#### Data excerpts

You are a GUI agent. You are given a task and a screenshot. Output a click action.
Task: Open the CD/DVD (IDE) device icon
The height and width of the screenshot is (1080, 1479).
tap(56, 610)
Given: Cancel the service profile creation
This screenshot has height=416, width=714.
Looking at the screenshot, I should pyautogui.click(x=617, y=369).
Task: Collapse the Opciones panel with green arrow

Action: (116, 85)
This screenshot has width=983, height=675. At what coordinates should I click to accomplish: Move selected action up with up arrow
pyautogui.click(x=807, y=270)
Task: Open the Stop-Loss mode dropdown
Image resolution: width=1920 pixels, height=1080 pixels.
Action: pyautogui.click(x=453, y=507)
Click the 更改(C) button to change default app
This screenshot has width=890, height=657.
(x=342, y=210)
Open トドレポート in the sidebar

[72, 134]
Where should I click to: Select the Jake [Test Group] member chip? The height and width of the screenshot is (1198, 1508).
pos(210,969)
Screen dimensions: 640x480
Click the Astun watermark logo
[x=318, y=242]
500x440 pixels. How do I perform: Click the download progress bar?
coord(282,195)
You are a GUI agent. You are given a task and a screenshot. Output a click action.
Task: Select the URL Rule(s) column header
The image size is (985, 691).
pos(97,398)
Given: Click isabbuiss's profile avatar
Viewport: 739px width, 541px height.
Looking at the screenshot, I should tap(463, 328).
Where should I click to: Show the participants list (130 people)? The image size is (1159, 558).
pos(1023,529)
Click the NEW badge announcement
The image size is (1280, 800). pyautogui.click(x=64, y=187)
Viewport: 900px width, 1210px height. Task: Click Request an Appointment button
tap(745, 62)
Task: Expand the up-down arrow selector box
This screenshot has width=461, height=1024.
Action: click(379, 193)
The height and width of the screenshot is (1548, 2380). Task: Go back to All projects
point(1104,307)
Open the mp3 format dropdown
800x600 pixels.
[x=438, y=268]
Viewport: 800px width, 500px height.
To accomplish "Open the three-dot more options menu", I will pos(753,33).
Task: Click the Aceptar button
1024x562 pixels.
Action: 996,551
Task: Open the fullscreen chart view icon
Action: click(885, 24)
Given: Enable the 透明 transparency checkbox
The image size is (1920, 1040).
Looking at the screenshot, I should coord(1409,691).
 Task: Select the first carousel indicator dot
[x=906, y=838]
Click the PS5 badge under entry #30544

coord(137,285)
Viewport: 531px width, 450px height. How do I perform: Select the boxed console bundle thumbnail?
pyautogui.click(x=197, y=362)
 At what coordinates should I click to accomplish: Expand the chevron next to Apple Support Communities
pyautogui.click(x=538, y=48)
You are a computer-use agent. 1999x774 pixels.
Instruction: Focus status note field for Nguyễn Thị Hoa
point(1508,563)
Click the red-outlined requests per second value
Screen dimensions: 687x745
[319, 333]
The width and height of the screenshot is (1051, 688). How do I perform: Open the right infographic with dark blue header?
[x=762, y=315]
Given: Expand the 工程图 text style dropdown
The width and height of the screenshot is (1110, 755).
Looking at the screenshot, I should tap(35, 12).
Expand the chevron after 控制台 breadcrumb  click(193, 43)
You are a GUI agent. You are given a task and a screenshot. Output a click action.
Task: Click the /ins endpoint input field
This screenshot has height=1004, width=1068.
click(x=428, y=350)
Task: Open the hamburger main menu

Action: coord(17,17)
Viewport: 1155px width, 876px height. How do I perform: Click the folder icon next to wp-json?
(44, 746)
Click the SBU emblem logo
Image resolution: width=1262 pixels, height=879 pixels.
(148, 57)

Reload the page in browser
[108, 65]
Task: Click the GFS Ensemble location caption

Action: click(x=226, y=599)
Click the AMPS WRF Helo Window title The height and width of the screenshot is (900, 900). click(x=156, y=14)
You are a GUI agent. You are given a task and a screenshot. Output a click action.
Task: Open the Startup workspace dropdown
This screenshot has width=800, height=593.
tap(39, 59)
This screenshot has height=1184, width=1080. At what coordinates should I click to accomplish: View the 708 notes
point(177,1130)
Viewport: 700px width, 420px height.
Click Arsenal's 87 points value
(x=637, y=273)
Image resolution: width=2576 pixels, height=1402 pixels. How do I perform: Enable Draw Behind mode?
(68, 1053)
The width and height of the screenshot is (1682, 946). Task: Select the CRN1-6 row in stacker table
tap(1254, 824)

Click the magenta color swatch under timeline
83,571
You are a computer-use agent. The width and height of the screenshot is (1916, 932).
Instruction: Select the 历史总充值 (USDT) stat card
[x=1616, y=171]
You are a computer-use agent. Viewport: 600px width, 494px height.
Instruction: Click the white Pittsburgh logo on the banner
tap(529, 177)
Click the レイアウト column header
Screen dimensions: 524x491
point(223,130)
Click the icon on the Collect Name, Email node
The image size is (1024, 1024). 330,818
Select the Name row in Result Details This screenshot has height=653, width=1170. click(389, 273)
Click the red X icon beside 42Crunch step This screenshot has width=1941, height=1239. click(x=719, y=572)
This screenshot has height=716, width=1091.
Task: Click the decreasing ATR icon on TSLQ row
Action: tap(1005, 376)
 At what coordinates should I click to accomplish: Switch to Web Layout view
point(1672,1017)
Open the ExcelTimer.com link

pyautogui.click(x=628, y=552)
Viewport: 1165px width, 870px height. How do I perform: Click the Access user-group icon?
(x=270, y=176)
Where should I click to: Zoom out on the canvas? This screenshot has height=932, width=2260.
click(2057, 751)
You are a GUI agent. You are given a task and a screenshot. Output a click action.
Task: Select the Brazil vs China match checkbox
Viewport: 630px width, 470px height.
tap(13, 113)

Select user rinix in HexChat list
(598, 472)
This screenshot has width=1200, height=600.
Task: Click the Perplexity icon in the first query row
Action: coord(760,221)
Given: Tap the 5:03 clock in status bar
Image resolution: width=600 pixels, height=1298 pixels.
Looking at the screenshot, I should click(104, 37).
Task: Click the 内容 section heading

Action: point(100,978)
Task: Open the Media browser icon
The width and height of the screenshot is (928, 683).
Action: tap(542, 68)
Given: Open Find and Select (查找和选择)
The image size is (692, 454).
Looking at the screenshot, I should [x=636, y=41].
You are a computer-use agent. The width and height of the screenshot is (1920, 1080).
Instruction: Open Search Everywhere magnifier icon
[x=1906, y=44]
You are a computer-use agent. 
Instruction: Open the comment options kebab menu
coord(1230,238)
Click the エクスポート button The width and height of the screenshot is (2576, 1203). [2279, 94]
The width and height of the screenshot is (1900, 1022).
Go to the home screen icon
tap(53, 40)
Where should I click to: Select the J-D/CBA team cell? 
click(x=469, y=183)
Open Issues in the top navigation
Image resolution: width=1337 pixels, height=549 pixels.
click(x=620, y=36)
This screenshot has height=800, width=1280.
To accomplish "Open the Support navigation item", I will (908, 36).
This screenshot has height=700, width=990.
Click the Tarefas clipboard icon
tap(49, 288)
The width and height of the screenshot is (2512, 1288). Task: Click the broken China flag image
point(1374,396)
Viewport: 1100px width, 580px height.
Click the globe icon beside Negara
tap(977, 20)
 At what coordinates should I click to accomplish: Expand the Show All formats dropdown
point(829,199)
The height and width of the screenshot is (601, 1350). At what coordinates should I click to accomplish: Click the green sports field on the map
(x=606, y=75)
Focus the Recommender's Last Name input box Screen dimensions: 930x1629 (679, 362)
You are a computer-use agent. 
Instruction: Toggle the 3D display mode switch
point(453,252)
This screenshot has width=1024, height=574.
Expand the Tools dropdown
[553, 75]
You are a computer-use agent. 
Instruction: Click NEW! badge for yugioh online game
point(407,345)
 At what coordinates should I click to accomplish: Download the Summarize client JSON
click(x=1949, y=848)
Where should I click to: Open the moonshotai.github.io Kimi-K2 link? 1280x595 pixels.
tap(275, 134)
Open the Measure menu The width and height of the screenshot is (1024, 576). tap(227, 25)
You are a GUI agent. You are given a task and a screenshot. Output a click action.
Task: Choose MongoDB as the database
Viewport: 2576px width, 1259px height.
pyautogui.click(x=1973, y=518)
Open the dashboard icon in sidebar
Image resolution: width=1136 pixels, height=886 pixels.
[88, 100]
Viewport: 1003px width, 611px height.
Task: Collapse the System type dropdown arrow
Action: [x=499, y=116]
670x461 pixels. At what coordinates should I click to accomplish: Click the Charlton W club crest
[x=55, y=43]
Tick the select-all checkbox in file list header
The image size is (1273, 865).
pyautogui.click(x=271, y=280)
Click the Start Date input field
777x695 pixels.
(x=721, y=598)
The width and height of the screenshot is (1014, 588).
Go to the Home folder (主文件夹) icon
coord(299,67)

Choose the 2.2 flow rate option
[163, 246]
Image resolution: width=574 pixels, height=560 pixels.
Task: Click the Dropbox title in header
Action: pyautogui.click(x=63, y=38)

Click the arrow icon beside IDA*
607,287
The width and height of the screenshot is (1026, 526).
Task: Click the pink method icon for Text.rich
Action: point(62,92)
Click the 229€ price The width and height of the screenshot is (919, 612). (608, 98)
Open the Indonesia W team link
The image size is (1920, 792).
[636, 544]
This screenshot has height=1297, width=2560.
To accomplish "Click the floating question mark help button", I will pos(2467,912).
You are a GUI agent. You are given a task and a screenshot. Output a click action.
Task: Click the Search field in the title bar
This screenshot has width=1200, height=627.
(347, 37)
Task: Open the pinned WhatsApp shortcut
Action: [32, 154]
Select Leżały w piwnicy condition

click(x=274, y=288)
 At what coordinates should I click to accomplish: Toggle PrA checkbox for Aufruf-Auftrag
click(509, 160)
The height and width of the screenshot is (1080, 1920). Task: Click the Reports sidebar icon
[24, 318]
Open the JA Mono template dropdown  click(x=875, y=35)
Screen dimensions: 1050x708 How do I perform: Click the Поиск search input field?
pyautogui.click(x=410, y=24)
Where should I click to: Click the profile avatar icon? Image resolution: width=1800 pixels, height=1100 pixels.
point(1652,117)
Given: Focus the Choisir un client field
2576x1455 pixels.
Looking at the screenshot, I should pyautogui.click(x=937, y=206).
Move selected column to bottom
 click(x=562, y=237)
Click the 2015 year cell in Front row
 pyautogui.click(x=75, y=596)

########

What you have to do.
Reproduce the records above word for word, from the first line through the line that contains "Action: (116, 85)".

Solution for this task.
You are a GUI agent. You are given a task and a screenshot. Output a click action.
Task: Open the CD/DVD (IDE) device icon
The height and width of the screenshot is (1080, 1479).
tap(56, 610)
Given: Cancel the service profile creation
This screenshot has height=416, width=714.
Looking at the screenshot, I should pyautogui.click(x=617, y=369).
Task: Collapse the Opciones panel with green arrow

Action: (116, 85)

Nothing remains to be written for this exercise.